> **Exercise description**
Go over these records and count the lines with the string "magnifier" in them; the count is all that should be returned.

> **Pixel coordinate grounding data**
====================

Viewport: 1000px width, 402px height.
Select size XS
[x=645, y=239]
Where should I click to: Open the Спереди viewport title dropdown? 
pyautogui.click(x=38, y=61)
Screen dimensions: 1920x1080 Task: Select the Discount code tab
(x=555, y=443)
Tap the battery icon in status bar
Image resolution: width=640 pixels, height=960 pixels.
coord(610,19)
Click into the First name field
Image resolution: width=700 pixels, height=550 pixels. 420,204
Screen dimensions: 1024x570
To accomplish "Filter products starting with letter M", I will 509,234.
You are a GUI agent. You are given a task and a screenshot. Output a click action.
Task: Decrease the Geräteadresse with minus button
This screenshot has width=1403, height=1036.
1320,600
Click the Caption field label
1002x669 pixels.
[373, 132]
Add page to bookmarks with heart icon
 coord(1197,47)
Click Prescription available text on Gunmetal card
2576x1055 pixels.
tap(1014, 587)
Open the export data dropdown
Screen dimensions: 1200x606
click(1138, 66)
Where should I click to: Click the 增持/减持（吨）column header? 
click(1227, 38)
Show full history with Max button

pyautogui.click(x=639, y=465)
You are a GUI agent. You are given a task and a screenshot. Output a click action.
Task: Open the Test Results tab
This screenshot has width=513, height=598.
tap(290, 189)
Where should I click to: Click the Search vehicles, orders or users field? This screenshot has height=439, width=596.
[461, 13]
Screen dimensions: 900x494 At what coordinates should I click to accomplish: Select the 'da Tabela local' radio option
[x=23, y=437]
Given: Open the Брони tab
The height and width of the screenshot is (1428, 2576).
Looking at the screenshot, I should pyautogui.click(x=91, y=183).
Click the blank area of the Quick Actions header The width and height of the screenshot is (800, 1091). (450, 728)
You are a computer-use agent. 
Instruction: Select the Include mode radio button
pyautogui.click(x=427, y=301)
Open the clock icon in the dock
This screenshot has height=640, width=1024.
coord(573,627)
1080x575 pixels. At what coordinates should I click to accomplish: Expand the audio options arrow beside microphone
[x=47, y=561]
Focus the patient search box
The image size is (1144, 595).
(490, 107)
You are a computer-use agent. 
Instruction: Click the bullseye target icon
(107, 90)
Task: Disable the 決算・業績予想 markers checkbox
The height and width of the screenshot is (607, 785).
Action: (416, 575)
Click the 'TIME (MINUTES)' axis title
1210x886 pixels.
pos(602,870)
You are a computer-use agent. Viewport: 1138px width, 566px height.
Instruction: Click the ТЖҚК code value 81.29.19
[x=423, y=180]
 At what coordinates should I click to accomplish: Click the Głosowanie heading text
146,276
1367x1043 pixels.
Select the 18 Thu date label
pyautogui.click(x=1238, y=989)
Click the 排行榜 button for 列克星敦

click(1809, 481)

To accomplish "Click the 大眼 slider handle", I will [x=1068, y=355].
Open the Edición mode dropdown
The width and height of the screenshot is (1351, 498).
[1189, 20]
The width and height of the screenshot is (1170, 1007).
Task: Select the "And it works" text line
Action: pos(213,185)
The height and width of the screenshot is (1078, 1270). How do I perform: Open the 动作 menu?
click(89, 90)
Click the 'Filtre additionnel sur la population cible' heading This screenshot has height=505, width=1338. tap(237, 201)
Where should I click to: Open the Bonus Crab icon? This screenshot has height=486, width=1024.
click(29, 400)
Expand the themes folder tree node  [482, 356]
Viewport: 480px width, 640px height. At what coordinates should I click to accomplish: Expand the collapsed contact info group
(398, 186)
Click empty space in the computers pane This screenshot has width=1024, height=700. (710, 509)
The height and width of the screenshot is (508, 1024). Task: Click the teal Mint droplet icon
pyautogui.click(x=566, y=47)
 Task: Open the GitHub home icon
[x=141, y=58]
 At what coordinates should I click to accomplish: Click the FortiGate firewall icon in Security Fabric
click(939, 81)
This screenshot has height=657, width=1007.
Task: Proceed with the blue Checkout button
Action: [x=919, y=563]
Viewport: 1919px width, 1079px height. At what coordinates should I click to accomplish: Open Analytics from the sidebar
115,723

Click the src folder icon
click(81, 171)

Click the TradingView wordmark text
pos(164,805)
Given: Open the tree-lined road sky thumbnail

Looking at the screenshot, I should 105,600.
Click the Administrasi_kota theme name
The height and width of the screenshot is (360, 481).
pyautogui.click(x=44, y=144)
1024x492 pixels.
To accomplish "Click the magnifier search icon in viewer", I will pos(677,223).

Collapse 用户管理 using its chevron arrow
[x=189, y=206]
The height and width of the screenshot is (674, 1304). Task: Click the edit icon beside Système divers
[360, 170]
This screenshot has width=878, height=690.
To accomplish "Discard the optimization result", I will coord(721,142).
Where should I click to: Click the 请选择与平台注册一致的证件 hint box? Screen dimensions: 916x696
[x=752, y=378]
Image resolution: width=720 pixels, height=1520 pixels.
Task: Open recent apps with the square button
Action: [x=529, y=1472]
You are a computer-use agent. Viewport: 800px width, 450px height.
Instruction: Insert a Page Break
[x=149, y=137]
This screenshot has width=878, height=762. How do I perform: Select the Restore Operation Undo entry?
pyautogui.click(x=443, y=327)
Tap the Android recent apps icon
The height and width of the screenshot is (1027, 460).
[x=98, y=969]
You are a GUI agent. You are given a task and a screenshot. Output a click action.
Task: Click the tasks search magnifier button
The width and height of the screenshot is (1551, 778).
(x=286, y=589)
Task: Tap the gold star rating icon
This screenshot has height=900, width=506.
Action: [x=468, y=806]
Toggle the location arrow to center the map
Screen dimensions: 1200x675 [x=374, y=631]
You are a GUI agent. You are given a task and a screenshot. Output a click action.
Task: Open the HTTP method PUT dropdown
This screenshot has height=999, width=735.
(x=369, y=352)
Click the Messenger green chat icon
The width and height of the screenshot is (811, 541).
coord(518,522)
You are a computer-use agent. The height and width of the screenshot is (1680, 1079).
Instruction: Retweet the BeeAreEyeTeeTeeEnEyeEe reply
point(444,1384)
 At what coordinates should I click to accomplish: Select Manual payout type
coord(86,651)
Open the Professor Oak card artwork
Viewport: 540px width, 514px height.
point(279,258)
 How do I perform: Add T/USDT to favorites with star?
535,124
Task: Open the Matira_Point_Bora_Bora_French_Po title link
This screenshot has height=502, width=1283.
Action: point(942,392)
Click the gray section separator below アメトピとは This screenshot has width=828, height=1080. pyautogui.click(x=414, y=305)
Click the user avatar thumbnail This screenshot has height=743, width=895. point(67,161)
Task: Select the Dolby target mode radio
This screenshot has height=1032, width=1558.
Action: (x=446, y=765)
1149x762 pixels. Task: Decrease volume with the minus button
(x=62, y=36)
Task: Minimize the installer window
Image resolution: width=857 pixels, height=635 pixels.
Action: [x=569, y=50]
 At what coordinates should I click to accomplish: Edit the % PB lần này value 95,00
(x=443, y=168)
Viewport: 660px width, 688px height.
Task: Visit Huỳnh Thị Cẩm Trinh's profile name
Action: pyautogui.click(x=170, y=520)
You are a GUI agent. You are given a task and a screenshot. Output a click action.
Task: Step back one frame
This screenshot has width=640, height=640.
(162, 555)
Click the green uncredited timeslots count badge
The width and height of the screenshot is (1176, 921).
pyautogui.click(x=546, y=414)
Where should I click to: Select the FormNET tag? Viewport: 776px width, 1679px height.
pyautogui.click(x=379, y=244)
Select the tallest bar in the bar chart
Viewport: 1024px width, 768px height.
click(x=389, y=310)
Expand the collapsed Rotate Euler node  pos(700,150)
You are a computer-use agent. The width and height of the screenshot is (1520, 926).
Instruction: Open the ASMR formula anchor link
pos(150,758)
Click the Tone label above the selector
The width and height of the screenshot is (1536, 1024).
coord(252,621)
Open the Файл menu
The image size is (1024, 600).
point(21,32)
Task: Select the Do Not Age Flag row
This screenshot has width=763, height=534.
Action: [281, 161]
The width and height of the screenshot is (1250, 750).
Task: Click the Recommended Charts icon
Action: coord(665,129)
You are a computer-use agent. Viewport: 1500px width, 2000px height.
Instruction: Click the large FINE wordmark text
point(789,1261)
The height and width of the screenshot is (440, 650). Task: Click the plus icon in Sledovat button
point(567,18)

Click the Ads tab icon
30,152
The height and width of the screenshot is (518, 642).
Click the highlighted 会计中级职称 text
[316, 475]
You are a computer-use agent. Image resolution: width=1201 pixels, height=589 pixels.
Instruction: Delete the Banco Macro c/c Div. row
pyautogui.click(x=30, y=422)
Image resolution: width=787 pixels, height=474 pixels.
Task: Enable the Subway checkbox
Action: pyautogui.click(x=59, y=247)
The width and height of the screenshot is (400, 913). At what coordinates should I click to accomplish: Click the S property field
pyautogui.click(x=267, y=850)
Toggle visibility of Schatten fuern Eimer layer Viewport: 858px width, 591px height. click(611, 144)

====================

> **Response**
2